▶ _LISTED ENTRIES_:
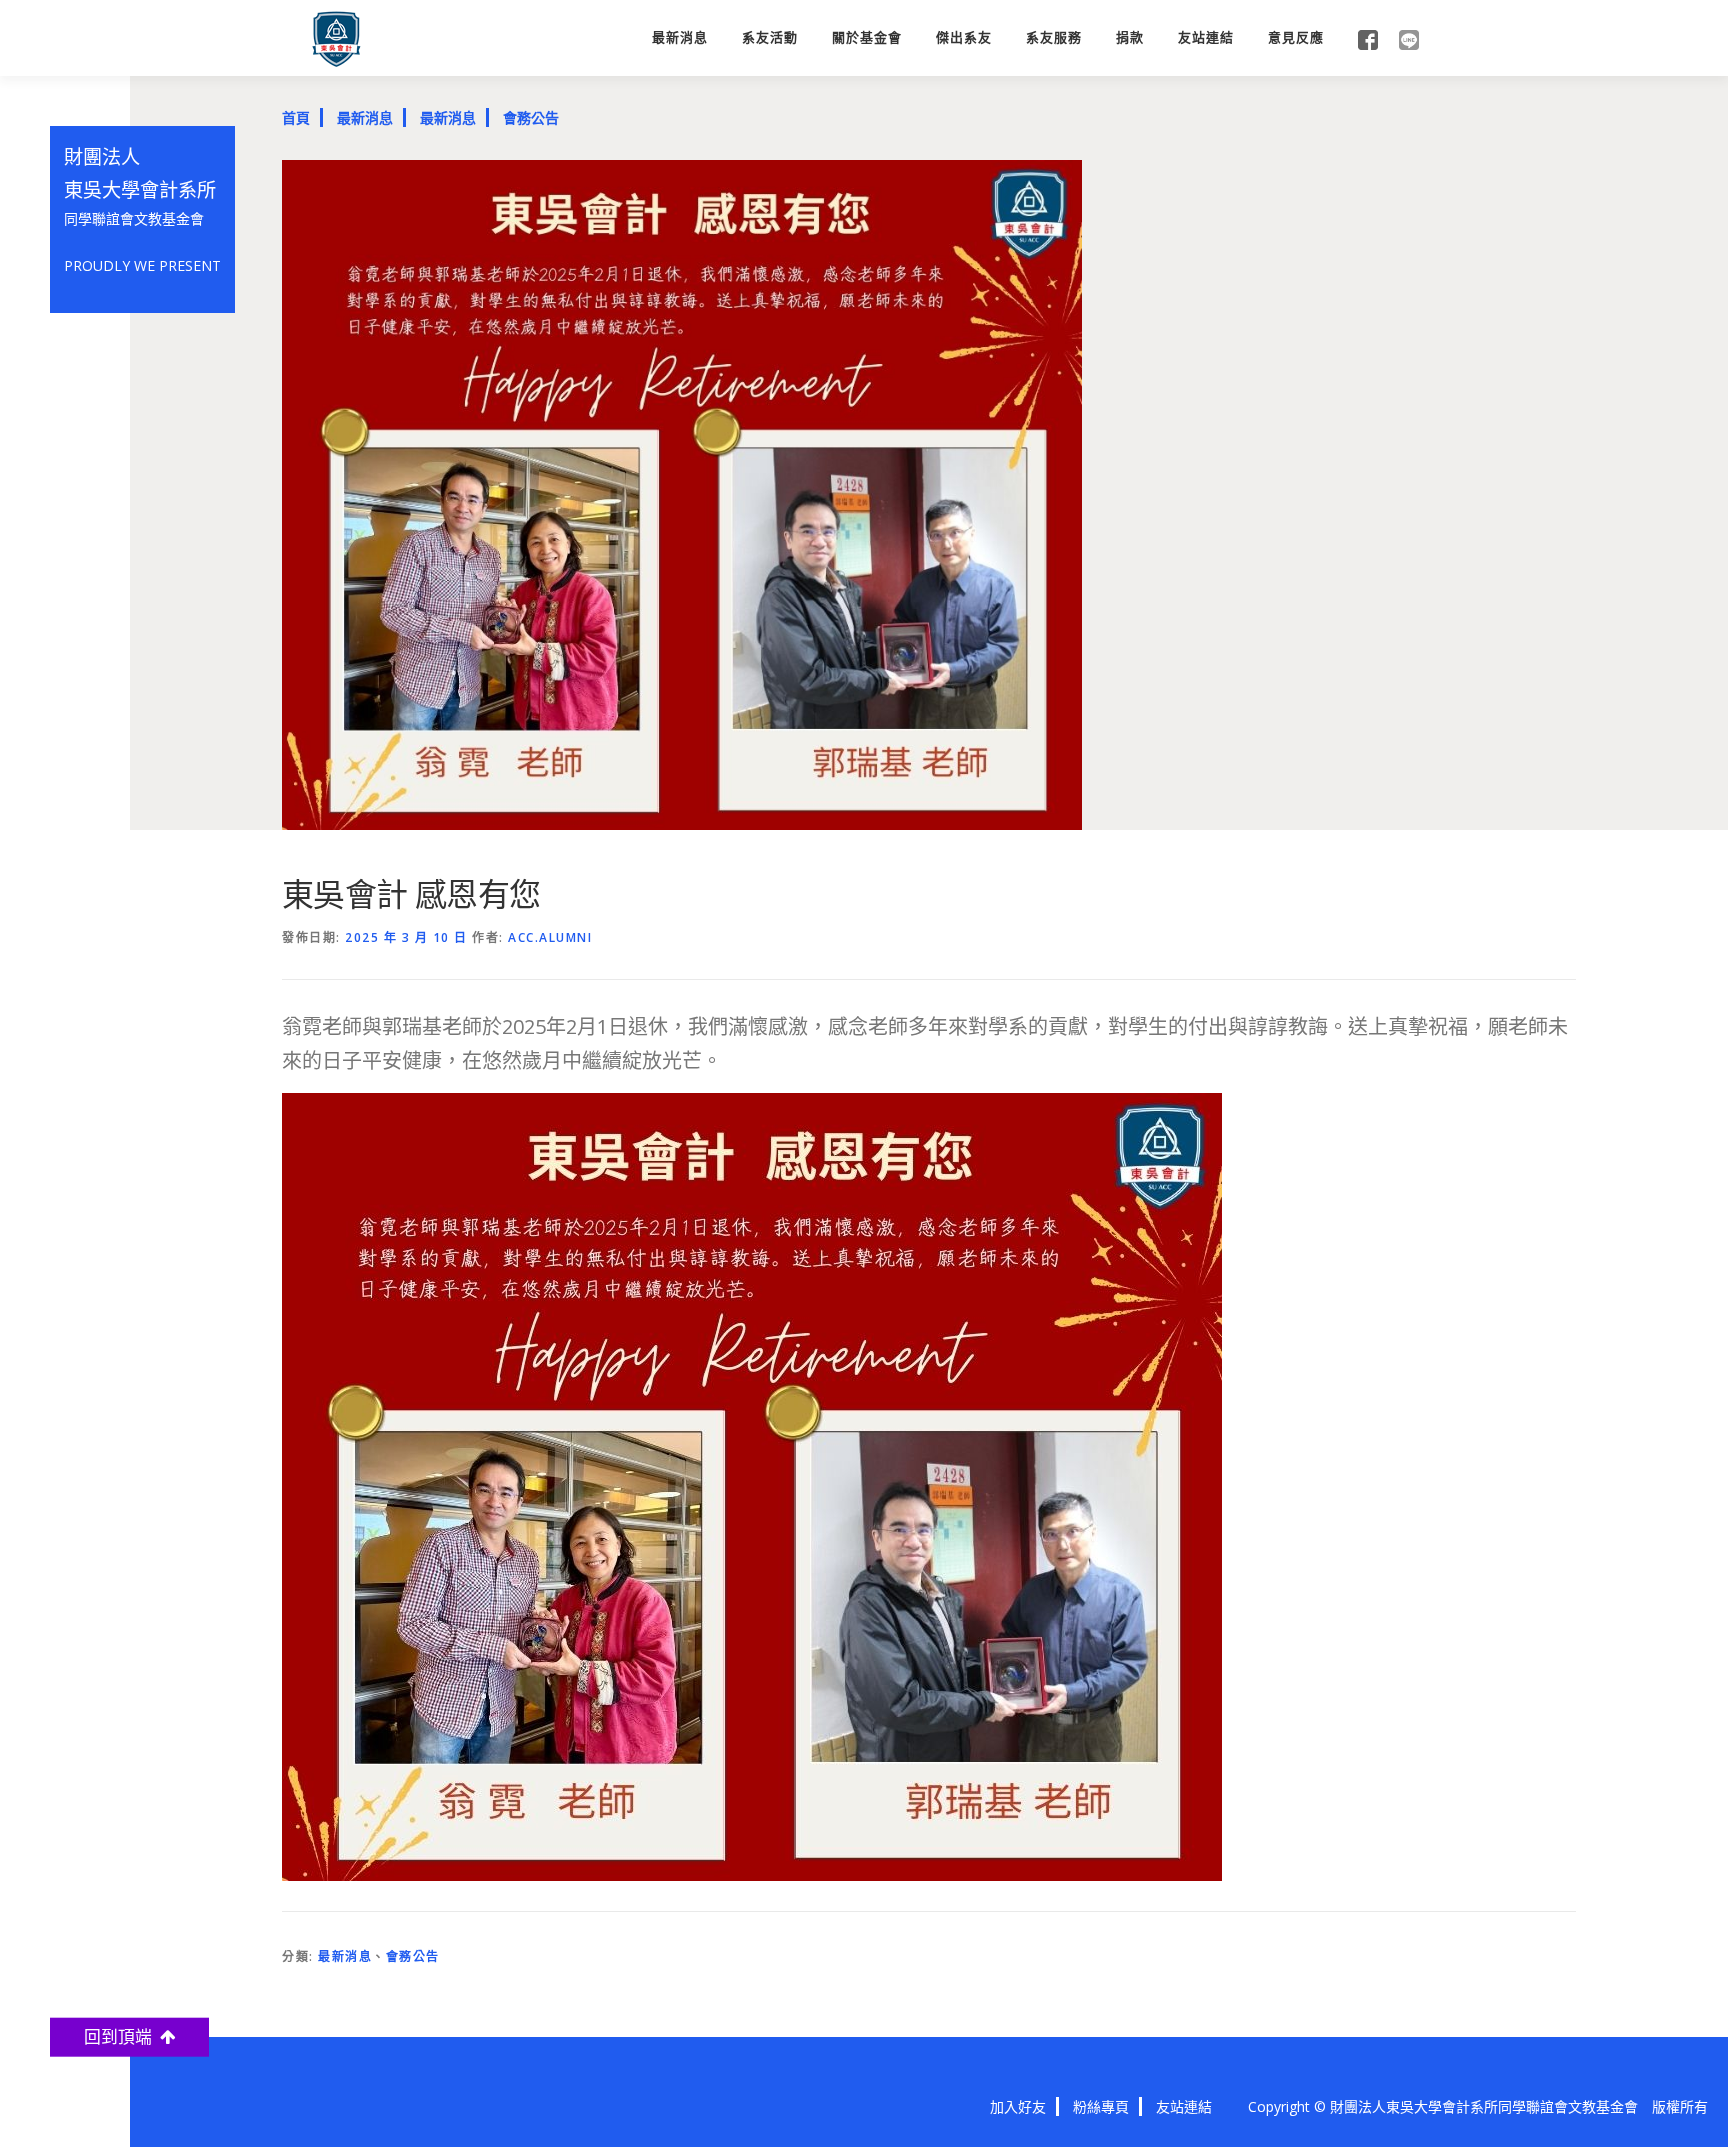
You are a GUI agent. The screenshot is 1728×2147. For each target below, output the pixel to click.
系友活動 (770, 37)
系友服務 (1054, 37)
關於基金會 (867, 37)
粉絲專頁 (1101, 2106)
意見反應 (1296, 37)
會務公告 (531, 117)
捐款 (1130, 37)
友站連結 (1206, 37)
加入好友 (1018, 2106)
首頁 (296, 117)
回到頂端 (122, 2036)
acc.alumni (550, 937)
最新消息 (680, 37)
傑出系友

▶ _EXERCISE DESCRIPTION_: Drop every picture and repeat the rest of the entries exactly.

▶ _RESPONSE AREA_:
You are a GUI agent. The screenshot is 1728×2147. For each target below, output the pixel to click.
系友活動 (770, 37)
系友服務 (1054, 37)
關於基金會 (867, 37)
粉絲專頁 (1101, 2106)
意見反應 (1296, 37)
會務公告 (531, 117)
捐款 (1130, 37)
友站連結 (1206, 37)
加入好友 (1018, 2106)
首頁 (296, 117)
回到頂端 (122, 2036)
acc.alumni (550, 937)
最新消息 (680, 37)
傑出系友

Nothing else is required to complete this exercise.